* [PATCH] Allow drivers to map individual 4k pages to userspace
@ 2007-04-03 11:24 Paul Mackerras
2007-04-04 2:34 ` Roland Dreier
0 siblings, 1 reply; 7+ messages in thread
From: Paul Mackerras @ 2007-04-03 11:24 UTC (permalink / raw)
To: linuxppc-dev; +Cc: Joachim Fenkes
Some drivers have resources that they want to be able to map into
userspace that are 4k in size. On a kernel configured with 64k pages
we currently end up mapping the 4k we want plus another 60k of
physical address space, which could contain anything. This can
introduce security problems, for example in the case of an infiniband
adaptor where the other 60k could contain registers that some other
program is using for its communications.
This patch adds a new function, remap_4k_pfn, which drivers can use to
map a single 4k page to userspace regardless of whether the kernel is
using a 4k or a 64k page size. Like remap_pfn_range, it would
typically be called in a driver's mmap function.
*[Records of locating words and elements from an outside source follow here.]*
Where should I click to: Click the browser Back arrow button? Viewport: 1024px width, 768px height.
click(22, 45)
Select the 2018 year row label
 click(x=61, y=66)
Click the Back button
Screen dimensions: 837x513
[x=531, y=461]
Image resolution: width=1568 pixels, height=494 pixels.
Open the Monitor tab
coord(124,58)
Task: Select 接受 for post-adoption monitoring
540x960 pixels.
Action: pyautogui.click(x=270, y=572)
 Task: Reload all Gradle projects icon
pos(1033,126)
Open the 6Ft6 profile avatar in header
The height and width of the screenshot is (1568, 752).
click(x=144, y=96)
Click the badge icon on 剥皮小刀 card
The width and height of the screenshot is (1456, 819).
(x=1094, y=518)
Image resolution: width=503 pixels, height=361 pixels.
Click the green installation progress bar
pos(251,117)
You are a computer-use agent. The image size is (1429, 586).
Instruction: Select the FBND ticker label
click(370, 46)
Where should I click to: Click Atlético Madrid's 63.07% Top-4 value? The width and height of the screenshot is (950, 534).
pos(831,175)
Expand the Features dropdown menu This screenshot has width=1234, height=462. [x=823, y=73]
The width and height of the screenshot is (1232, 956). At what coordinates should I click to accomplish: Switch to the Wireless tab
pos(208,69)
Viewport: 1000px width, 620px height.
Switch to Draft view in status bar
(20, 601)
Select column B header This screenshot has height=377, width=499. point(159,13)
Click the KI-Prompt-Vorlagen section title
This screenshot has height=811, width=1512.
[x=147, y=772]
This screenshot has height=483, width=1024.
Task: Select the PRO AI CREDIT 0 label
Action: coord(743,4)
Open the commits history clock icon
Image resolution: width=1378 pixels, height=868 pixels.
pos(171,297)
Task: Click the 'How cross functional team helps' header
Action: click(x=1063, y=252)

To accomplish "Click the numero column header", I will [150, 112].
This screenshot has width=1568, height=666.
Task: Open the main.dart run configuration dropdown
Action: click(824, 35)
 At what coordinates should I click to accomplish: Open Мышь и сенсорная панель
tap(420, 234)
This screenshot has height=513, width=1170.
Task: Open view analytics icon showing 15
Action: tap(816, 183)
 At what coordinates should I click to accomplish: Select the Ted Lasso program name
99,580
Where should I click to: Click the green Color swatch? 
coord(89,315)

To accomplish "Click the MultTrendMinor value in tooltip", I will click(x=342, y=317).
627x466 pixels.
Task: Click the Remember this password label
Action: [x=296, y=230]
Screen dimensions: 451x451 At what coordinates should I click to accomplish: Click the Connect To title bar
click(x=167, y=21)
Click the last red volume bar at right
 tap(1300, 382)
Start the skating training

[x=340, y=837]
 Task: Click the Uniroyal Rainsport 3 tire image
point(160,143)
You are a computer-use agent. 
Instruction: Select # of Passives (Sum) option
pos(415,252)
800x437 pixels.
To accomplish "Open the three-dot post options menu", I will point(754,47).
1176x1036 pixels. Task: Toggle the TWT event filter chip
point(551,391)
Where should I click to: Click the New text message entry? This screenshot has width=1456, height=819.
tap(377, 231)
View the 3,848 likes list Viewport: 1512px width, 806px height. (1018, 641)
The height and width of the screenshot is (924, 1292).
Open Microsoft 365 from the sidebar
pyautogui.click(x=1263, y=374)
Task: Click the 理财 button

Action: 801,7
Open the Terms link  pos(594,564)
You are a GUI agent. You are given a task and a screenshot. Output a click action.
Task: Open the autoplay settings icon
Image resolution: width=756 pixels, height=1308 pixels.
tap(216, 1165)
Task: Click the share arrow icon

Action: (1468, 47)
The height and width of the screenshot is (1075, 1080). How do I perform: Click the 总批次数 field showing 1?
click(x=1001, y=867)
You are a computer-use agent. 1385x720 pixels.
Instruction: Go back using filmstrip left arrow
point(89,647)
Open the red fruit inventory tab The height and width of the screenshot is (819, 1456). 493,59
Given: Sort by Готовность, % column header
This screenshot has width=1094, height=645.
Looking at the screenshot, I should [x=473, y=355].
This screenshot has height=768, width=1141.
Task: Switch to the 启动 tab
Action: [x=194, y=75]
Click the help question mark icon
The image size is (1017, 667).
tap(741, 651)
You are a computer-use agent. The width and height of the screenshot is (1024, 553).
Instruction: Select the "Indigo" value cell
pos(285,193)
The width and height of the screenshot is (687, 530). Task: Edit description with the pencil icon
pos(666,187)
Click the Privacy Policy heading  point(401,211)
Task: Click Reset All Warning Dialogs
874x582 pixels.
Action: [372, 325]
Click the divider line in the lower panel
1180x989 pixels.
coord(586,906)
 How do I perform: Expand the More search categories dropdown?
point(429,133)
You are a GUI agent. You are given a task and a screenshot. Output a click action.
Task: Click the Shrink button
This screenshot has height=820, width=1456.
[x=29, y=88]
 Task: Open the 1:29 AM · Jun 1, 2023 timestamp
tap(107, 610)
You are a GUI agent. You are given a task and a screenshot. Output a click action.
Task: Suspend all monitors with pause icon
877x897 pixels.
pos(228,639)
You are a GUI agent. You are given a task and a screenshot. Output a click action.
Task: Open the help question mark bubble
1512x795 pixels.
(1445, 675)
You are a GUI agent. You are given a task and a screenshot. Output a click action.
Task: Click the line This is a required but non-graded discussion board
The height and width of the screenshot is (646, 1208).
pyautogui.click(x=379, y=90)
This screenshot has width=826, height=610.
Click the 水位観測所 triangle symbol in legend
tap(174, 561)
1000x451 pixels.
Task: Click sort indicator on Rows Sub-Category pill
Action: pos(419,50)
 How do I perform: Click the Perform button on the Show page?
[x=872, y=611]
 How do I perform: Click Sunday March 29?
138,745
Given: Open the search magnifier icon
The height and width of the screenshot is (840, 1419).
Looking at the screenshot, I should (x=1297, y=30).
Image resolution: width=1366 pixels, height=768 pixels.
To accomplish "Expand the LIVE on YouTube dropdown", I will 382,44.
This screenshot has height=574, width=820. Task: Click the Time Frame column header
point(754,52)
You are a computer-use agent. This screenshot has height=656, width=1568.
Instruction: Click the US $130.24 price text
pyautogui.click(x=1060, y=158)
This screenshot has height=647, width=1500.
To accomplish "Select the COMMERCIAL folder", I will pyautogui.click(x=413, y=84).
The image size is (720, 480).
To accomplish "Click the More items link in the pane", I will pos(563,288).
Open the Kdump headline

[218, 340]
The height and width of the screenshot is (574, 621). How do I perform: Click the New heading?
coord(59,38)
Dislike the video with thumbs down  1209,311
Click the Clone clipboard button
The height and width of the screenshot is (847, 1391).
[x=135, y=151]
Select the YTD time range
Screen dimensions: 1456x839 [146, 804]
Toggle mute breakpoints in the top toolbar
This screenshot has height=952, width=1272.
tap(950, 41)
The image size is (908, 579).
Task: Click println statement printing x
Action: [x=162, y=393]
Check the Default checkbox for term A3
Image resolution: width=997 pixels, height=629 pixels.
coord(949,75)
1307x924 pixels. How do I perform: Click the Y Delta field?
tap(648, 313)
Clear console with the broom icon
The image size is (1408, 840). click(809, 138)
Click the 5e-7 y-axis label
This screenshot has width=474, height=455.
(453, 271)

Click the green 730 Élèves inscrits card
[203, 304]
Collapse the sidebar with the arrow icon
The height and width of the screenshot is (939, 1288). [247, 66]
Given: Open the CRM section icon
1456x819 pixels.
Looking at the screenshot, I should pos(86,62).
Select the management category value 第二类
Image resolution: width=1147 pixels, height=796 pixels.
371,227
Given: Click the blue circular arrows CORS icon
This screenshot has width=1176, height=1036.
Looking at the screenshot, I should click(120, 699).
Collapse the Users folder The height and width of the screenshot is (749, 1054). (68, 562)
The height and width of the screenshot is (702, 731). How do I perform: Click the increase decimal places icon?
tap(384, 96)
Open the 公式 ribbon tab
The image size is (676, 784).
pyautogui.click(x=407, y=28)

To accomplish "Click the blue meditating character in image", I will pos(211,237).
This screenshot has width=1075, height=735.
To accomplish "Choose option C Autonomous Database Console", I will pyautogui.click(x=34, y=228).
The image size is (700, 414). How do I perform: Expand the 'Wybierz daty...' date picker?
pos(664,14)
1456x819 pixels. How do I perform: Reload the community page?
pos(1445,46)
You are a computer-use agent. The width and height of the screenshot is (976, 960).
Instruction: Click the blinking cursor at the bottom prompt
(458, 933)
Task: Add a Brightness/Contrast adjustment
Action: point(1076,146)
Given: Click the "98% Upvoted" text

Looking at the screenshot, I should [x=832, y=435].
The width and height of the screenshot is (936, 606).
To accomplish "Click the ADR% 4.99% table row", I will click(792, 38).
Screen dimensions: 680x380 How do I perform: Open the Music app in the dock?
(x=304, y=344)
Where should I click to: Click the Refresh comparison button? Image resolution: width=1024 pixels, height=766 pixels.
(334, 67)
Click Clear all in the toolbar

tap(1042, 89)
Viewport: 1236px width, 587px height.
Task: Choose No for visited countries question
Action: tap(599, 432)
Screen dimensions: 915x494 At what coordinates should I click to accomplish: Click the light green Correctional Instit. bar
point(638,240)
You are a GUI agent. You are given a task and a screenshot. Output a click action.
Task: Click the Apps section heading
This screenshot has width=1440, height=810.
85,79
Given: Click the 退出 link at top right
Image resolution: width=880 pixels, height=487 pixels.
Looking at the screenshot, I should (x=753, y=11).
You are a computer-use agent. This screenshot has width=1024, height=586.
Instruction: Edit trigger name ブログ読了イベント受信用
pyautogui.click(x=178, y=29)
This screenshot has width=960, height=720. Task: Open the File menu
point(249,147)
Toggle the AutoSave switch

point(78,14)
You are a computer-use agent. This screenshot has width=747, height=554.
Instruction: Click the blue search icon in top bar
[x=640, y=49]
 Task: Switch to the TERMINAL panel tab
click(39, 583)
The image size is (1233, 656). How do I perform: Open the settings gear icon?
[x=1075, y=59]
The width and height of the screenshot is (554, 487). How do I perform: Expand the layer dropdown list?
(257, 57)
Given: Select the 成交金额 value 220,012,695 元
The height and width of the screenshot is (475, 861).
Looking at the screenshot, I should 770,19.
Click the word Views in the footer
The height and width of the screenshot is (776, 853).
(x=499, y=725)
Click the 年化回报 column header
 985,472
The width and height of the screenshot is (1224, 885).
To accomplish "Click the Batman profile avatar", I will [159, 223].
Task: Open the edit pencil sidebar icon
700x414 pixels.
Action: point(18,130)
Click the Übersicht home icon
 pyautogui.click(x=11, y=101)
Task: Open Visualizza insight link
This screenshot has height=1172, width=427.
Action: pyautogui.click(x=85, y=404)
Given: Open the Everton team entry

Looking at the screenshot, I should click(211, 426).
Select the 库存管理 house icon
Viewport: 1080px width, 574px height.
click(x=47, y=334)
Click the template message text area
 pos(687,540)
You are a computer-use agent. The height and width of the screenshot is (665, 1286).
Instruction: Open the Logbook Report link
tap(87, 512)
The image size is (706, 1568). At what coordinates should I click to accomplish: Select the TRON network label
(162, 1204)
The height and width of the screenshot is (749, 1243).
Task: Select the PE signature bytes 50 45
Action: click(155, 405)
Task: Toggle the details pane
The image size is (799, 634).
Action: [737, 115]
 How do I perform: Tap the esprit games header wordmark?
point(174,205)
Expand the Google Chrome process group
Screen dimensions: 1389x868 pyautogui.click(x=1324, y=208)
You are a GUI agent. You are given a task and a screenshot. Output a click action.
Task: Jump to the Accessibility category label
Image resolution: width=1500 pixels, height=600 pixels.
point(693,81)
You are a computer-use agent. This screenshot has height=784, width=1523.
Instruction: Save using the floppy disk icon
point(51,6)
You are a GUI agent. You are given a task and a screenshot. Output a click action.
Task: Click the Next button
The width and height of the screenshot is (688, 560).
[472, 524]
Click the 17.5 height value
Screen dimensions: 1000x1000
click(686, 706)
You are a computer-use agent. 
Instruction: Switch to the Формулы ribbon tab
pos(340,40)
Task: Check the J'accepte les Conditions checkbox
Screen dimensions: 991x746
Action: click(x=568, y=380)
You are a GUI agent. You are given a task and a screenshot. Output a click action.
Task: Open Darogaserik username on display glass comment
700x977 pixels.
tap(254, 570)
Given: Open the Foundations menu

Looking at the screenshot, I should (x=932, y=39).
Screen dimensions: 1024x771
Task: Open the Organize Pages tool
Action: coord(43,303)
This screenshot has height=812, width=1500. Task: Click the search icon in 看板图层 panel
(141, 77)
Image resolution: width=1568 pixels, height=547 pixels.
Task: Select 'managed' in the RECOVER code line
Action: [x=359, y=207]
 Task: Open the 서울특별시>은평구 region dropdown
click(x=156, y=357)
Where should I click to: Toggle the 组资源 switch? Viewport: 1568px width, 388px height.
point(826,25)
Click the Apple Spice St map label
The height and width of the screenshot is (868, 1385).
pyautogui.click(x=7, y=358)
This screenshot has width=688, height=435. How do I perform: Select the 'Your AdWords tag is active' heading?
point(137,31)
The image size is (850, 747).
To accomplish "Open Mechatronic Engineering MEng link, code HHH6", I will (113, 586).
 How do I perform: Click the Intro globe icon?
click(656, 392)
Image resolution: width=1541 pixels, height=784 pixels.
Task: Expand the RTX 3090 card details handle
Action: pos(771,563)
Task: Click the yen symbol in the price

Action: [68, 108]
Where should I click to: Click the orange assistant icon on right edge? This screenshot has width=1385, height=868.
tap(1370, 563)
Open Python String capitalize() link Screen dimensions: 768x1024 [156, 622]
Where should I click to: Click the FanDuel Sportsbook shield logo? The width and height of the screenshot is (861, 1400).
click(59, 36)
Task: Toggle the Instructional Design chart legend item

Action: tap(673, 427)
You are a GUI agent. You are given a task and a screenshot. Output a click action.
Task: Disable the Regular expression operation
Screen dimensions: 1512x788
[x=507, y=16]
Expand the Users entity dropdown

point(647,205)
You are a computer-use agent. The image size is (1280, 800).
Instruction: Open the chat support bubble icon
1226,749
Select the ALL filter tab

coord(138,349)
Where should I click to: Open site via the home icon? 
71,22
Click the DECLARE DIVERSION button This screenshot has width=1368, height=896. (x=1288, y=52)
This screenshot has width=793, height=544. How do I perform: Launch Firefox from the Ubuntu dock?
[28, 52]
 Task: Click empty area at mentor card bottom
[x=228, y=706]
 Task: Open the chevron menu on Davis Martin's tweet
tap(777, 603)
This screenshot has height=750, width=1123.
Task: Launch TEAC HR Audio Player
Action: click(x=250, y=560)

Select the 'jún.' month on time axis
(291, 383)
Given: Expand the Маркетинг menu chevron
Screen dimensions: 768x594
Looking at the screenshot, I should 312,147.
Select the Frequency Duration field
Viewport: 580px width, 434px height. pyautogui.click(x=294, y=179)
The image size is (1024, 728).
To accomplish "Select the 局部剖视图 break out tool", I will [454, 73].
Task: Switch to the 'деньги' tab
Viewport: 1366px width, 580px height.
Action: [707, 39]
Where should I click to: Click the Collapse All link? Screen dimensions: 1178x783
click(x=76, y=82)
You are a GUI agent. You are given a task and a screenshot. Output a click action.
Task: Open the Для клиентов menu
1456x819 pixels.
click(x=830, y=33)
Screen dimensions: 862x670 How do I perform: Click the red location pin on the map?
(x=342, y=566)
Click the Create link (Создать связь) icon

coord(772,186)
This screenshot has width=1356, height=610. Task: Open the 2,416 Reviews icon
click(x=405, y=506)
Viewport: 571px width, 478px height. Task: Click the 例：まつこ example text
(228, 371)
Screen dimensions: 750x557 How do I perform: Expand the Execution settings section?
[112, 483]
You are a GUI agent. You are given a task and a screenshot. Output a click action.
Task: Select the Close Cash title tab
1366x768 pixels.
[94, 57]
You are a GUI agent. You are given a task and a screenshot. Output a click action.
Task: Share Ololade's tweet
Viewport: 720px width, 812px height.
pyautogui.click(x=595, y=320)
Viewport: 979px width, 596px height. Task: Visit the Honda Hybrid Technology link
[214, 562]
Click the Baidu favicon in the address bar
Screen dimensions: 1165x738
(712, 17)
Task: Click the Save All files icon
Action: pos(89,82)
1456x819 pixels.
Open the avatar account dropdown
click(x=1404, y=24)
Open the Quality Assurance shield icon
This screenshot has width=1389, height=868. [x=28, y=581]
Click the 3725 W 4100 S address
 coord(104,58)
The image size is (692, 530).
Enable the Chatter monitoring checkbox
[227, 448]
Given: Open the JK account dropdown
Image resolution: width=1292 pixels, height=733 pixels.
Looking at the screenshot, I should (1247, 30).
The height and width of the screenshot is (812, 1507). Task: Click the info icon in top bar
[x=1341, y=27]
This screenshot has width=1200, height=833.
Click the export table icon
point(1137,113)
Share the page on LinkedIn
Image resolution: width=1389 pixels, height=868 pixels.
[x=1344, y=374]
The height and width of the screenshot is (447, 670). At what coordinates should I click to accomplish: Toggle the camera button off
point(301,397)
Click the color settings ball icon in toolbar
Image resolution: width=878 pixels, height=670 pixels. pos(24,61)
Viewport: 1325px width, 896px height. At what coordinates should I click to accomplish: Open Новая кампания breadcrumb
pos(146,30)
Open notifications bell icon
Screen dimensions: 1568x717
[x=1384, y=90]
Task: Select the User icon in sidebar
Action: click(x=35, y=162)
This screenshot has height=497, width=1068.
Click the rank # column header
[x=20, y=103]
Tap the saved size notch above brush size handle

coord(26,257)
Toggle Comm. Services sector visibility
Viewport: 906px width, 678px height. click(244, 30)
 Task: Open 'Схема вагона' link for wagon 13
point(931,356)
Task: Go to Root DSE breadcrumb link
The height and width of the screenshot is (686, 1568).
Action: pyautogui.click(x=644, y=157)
It only maps a
single 4k page, which on a 64k page kernel appears replicated 16 times
throughout a 64k page. On a 4k page kernel it reduces to a call to
remap_pfn_range.
The way this works on a 64k kernel is that a new bit, _PAGE_4K_PFN,
gets set on the linux PTE. This alters the way that __hash_page_4K
computes the real address to put in the HPTE. The RPN field of the
linux PTE becomes the 4k RPN directly rather than being interpreted as
a 64k RPN. Since the RPN field is 32 bits, this means that physical
addresses being mapped with remap_4k_pfn have to be below 2^44,
i.e. 0x100000000000.
The patch also factors out the code in arch/powerpc/mm/hash_utils_64.c
that deals with demoting a process to use 4k pages into one function
that gets called in the various different places where we need to do
that. There were some discrepancies between exactly what was done in
the various places, such as a call to spu_flush_all_slbs in one case
but not in others.
Signed-off-by: Paul Mackerras <paulus@samba.org>
---
diff --git a/arch/powerpc/mm/hash_low_64.S b/arch/powerpc/mm/hash_low_64.S
index 9bc0a9c..e64ce3e 100644
--- a/arch/powerpc/mm/hash_low_64.S
+++ b/arch/powerpc/mm/hash_low_64.S
@@ -445,9 +445,12 @@ END_FTR_SECTION(CPU_FTR_NOEXECUTE|CPU_FTR_COHERENT_ICACHE, CPU_FTR_NOEXECUTE)
htab_insert_pte:
/* real page number in r5, PTE RPN value + index */
- rldicl r5,r31,64-PTE_RPN_SHIFT,PTE_RPN_SHIFT
+ andis. r0,r31,_PAGE_4K_PFN@h
+ srdi r5,r31,PTE_RPN_SHIFT
+ bne- htab_special_pfn
sldi r5,r5,PAGE_SHIFT-HW_PAGE_SHIFT
add r5,r5,r25
+htab_special_pfn:
sldi r5,r5,HW_PAGE_SHIFT
/* Calculate primary group hash */
diff --git a/arch/powerpc/mm/hash_utils_64.c b/arch/powerpc/mm/hash_utils_64.c
index 3c7fe2c..aae0853 100644
--- a/arch/powerpc/mm/hash_utils_64.c
+++ b/arch/powerpc/mm/hash_utils_64.c
@@ -573,6 +573,27 @@ unsigned int hash_page_do_lazy_icache(unsigned int pp, pte_t pte, int trap)
return pp;
}
+/*
+ * Demote a segment to using 4k pages.
+ * For now this makes the whole process use 4k pages.
+ */
+void demote_segment_4k(struct mm_struct *mm, unsigned long addr)
+{
+#ifdef CONFIG_PPC_64K_PAGES
+ if (mm->context.user_psize == MMU_PAGE_4K)
+ return;
+ mm->context.user_psize = MMU_PAGE_4K;
+ mm->context.sllp = SLB_VSID_USER | mmu_psize_defs[MMU_PAGE_4K].sllp;
+ get_paca()->context = mm->context;
+ slb_flush_and_rebolt();
+#ifdef CONFIG_SPE_BASE
+ spu_flush_all_slbs(mm);
+#endif
+#endif
+}
+
+EXPORT_SYMBOL_GPL(demote_segment_4k);
+
/* Result code is:
* 0 - handled
* 1 - normal page fault
@@ -665,15 +686,19 @@ int hash_page(unsigned long ea, unsigned long access, unsigned long trap)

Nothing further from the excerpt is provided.